Personal details
- Born: 19 March 1907 Birmingham, England
- Died: 12 August 1964 (aged 57) Switzerland
- Occupation: Biochemist, brewing scientist

= Isaac Arthur Preece =

British brewing scientist

Isaac Arthur Preece (19 March 1907 – 12 August 1964) was a British biochemist and brewing scientist. He was the first person to suggest the addition of ammonium sulphate in the brewing process.

==Life==

He was born on 19 March 1907 at 90 Worcester Street in Birmingham the son of Isaac Arthur Preece, a bassinette maker, and his wife, Isabel Wright. He was educated at Birmingham Central Secondary School.

He studied chemistry at Birmingham University gaining two postgraduate doctorates (DSc and PhD). From around 1930 he began lecturing in biochemistry, with an emphasis on brewing, at Heriot Watt University. He was here for his entire working life, being given the unique role of Professor of Brewing and applied Biochemistry.

In the Second World War he took on a government role as Senior Gas Identification Officer.
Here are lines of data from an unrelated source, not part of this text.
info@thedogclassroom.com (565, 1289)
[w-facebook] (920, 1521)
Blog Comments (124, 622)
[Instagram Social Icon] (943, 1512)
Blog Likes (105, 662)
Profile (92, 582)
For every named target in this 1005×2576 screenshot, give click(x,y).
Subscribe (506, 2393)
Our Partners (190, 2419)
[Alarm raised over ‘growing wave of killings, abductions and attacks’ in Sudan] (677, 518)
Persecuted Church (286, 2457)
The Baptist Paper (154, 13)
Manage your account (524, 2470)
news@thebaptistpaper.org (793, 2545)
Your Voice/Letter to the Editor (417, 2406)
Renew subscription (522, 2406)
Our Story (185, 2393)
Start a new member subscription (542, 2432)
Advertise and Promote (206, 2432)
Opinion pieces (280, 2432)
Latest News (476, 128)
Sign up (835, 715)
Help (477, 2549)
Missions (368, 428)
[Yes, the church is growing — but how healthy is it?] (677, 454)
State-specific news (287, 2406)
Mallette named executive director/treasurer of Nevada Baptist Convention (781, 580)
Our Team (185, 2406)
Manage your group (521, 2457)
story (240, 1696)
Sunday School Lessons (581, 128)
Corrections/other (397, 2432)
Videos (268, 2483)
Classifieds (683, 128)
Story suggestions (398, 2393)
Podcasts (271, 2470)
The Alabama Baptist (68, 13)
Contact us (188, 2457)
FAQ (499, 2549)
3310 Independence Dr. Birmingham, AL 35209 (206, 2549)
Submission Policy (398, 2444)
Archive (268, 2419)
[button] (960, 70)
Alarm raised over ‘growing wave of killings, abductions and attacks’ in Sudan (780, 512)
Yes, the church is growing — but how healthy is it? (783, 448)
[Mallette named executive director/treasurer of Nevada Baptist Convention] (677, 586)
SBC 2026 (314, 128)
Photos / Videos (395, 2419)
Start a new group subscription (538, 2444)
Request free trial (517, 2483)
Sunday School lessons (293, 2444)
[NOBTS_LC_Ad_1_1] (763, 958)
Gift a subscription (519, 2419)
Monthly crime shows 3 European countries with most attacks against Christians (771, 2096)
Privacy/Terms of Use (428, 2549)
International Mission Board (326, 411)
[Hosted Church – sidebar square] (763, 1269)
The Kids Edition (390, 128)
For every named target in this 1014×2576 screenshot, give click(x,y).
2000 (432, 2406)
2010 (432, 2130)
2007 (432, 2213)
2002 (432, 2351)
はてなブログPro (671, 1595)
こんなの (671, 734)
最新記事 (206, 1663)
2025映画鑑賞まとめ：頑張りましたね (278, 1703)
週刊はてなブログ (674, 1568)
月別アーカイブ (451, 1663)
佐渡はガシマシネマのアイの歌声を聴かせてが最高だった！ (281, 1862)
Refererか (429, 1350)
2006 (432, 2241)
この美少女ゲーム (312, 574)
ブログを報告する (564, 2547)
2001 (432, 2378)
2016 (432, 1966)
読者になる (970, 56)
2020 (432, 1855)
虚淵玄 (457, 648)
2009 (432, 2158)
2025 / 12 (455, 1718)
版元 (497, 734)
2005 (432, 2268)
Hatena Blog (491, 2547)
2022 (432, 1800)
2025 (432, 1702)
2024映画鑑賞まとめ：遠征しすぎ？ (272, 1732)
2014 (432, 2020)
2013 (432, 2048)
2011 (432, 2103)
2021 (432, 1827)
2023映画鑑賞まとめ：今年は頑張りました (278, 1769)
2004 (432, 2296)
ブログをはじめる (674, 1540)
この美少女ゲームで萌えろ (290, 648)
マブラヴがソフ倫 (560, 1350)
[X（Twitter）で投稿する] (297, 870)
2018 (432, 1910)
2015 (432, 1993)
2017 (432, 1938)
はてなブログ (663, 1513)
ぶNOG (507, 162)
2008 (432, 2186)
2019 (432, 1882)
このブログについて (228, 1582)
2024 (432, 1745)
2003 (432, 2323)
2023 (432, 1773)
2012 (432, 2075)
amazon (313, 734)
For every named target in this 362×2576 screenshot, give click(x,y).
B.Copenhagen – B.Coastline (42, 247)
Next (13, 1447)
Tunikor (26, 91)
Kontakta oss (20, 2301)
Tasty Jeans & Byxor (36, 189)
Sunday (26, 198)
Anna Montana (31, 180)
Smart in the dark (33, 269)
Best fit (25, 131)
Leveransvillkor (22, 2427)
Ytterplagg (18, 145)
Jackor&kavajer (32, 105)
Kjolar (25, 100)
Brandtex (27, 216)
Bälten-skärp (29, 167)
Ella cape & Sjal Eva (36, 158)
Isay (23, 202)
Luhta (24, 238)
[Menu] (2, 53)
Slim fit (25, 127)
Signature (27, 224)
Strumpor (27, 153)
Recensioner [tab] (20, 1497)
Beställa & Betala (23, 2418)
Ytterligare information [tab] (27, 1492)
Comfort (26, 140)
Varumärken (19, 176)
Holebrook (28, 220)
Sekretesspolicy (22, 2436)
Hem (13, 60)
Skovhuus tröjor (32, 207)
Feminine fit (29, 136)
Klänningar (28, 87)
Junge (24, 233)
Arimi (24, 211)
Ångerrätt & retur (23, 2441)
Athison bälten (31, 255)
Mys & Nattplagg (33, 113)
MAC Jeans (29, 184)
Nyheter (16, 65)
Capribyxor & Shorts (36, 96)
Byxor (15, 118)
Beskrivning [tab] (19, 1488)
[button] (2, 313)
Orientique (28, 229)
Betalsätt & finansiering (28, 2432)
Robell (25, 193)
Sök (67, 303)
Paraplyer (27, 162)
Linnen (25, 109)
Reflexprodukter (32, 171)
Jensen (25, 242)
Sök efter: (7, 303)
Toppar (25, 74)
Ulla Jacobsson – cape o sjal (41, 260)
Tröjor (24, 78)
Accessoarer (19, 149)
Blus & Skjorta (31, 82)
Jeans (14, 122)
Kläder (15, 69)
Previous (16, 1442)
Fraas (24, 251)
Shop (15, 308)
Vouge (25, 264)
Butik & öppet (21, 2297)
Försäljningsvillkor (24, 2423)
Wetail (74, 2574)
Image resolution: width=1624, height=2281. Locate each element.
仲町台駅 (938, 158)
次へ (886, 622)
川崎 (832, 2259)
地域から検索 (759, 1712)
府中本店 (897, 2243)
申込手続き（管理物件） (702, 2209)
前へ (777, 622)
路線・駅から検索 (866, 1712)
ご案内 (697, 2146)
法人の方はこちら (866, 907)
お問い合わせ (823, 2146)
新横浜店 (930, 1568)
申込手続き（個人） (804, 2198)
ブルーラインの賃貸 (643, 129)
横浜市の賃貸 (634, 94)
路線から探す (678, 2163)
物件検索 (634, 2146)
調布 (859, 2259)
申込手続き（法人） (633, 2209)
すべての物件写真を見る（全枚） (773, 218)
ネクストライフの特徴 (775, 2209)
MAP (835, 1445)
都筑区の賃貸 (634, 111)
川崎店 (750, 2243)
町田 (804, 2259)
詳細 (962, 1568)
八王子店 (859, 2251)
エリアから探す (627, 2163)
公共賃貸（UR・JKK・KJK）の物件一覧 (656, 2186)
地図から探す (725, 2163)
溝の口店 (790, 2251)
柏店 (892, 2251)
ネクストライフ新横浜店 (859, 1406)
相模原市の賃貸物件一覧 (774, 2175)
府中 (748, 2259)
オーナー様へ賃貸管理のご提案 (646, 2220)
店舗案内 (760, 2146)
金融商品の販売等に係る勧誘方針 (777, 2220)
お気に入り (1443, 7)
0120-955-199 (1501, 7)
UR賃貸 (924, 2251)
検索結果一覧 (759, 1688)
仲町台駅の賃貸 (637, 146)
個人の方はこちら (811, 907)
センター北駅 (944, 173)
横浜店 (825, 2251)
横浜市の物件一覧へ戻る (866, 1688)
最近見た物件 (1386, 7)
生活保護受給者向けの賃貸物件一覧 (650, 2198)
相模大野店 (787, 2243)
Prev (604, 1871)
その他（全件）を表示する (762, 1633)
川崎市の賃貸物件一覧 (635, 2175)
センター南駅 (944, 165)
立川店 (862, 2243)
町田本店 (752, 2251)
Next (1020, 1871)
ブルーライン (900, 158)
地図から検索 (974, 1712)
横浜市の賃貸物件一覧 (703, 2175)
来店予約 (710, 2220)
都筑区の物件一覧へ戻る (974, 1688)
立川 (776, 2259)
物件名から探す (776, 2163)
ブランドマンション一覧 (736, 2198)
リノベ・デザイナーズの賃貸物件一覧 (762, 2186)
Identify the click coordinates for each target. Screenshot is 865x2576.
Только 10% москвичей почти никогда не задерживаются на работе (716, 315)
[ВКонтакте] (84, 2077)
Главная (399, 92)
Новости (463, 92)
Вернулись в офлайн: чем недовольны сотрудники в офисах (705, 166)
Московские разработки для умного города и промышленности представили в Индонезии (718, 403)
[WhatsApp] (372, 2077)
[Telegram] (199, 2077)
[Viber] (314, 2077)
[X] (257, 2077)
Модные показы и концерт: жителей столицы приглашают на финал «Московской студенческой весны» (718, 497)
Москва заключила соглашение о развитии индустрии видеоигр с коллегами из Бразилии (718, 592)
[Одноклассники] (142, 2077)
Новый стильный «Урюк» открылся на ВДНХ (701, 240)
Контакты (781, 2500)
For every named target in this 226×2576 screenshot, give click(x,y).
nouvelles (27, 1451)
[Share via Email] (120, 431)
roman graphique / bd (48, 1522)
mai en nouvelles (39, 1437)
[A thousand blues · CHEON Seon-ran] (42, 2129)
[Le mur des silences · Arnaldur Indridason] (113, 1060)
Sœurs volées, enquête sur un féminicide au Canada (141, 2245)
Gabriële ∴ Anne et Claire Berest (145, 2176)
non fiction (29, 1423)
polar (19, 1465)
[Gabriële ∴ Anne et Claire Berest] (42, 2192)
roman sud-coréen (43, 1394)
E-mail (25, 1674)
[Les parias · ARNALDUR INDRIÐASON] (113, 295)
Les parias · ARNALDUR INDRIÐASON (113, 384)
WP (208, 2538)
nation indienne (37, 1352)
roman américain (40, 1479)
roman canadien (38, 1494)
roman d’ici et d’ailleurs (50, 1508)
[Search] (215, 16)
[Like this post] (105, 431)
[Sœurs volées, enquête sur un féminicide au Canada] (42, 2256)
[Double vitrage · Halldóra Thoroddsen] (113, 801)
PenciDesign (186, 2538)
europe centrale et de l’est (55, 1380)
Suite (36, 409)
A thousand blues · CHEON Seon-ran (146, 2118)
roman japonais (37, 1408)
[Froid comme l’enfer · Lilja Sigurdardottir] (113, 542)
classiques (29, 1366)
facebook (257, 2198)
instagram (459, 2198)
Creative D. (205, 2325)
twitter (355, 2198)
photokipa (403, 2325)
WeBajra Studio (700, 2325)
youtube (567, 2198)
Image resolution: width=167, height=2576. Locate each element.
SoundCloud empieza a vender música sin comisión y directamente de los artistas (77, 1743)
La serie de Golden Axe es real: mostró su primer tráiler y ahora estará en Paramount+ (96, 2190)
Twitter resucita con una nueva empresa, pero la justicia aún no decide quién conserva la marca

In 1949 he was elected a Fellow of the Royal Society of Edinburgh. His proposers were James Cameron Smail, William Ogilvy Kermack, Guy Frederic Marrian and Hugh Bryan Nisbet.

He died on 12 August 1964 in Switzerland aged 57.

==Publications==
- Barley and Malt: Biology, Biochemistry, Technology (1930)
- The Biochemistry of Brewing (1954)
- Malting, Brewing and Allied Processes (1960)

==Family==

He was married to Dorothy Maud Banner in the 1930s.

His children included the statistician Donald Arthur Preece (1939–2014).